▶ **About this exercise**: Output the exact lines that start at the one containing "Veterinária (367, 2333)" and continue to the last line of the entries below; do not output pictures.
***** Records for the exercise *****
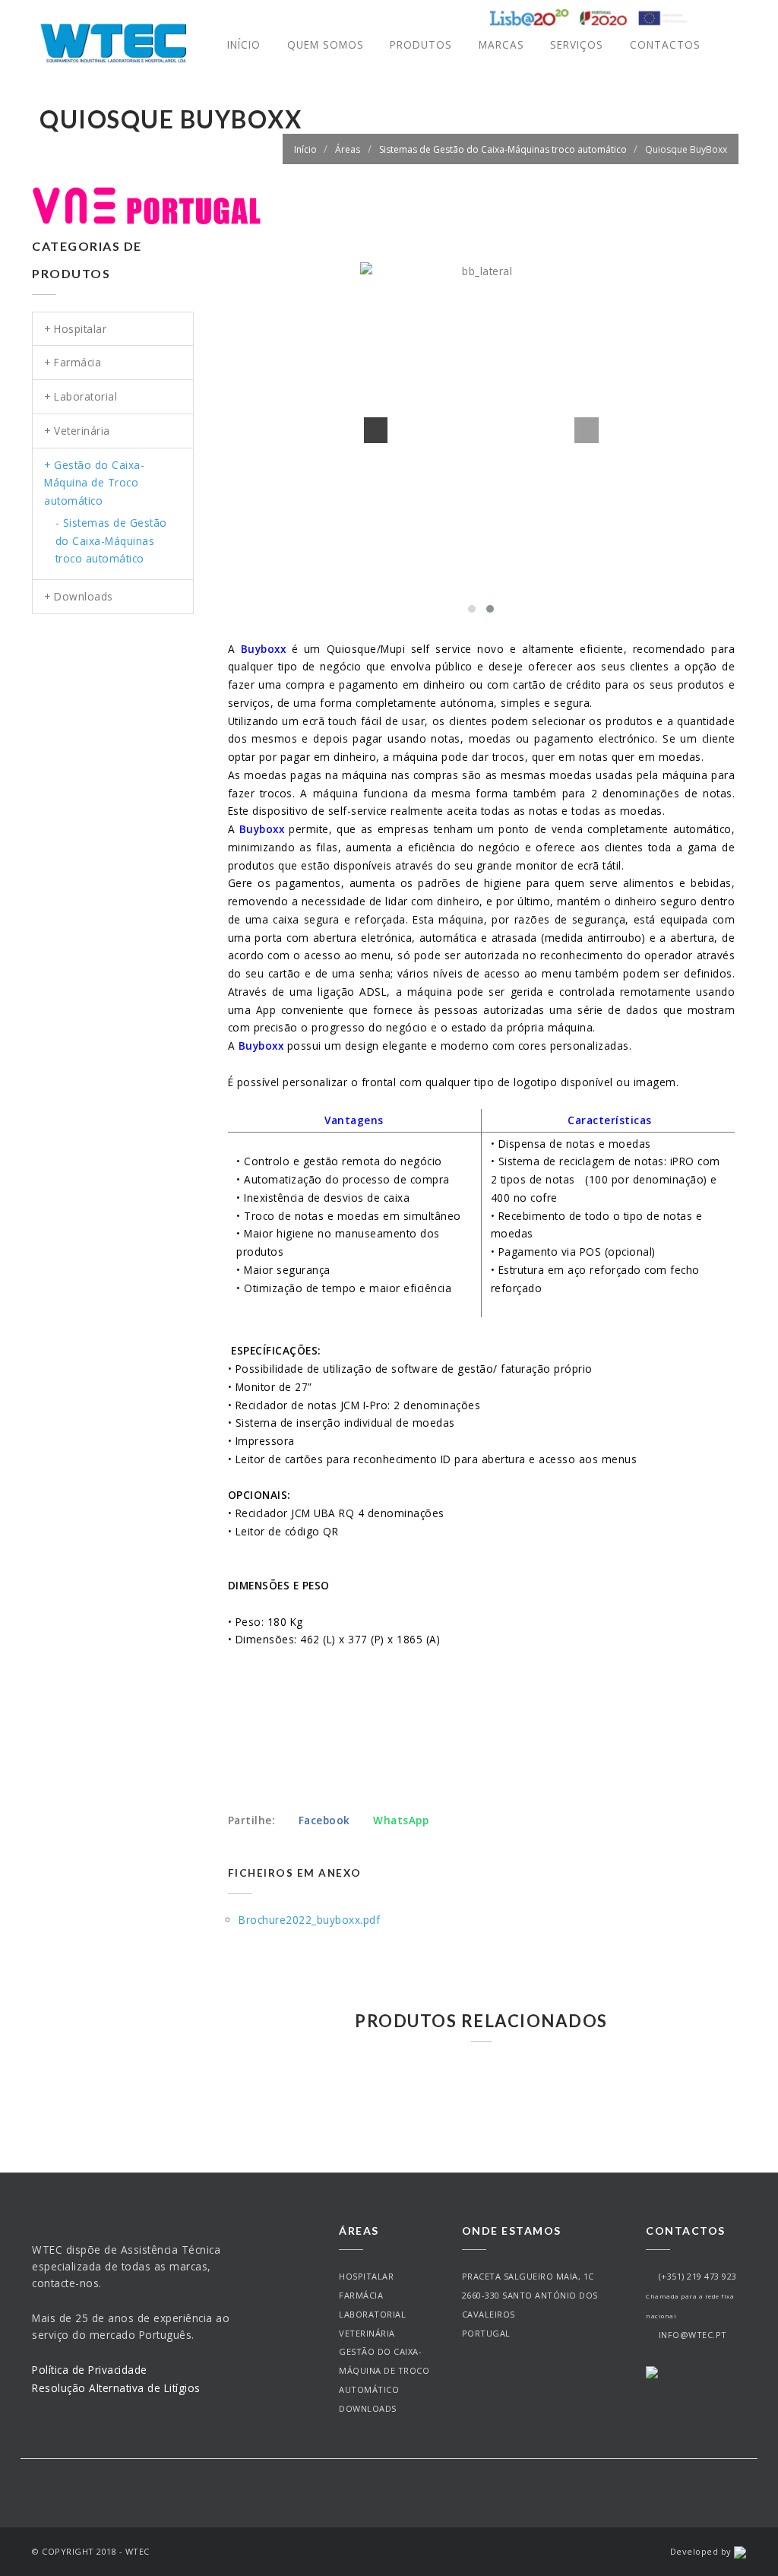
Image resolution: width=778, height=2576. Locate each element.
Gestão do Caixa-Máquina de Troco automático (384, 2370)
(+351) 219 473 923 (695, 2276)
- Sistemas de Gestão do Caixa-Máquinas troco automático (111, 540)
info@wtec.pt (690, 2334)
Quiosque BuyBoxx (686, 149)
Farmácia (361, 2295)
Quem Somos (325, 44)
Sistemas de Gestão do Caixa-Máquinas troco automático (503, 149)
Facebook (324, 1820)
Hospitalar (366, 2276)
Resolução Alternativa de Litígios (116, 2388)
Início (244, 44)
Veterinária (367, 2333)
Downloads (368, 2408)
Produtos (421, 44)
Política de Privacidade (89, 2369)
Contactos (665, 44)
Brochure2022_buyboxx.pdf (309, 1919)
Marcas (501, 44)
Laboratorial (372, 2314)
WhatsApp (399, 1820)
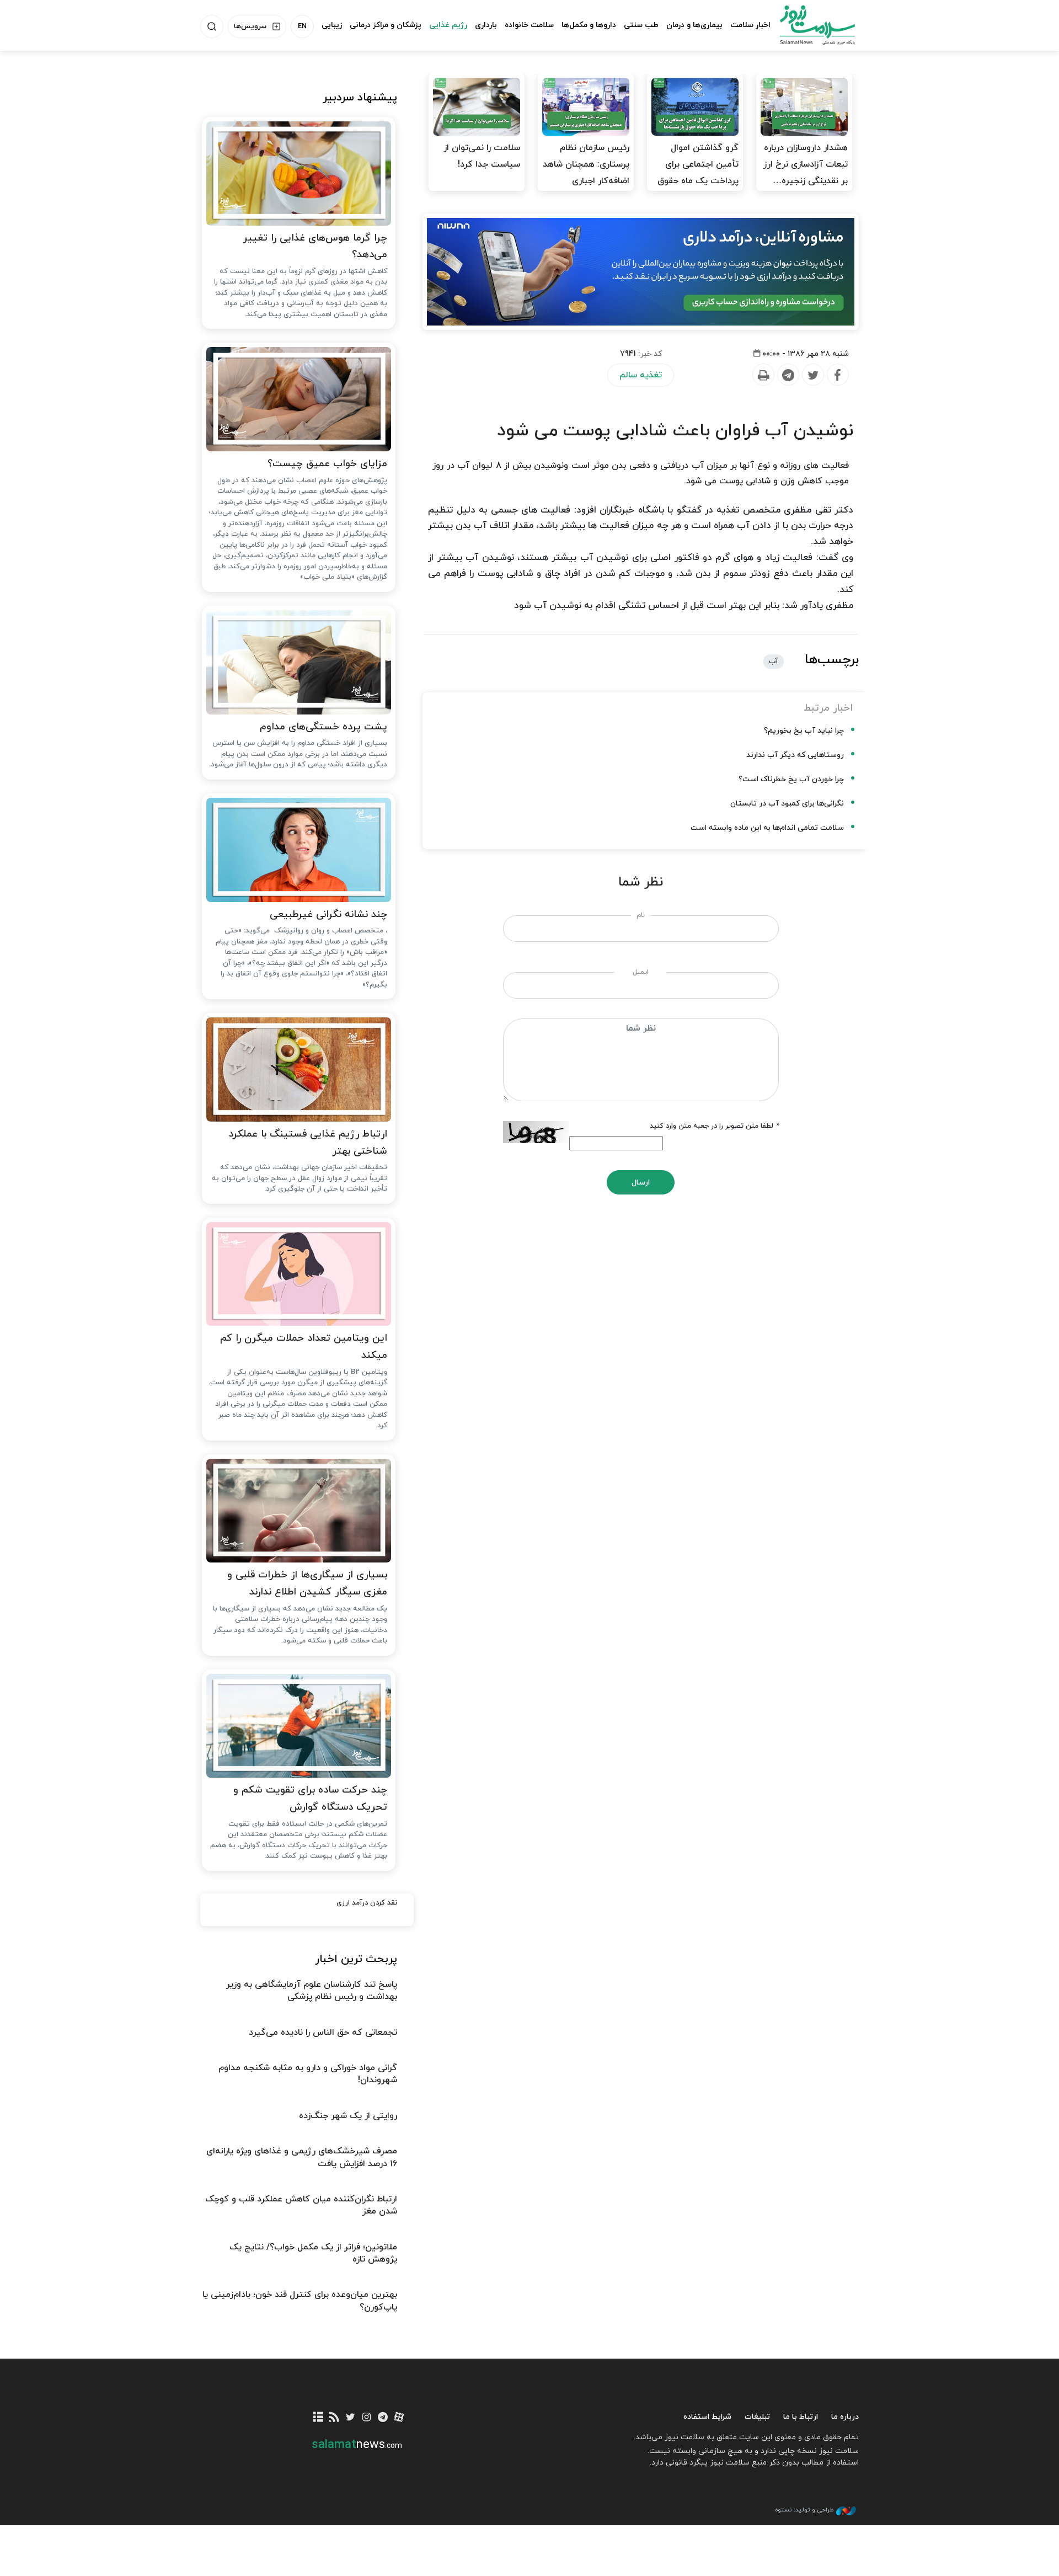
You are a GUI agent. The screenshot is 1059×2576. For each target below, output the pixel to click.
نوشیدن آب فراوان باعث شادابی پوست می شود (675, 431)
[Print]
*****
▶ **The answer**:
Veterinária (367, 2333)
Downloads (368, 2408)
Produtos (421, 44)
Política de Privacidade (89, 2369)
Contactos (665, 44)
Brochure2022_buyboxx.pdf (309, 1919)
Marcas (501, 44)
Laboratorial (372, 2314)
WhatsApp (399, 1820)
You are a GUI agent. The screenshot is 1059×2576. For each target below, output the pixel to click.
نوشیدن آب فراوان باعث شادابی پوست می شود (675, 431)
[Print]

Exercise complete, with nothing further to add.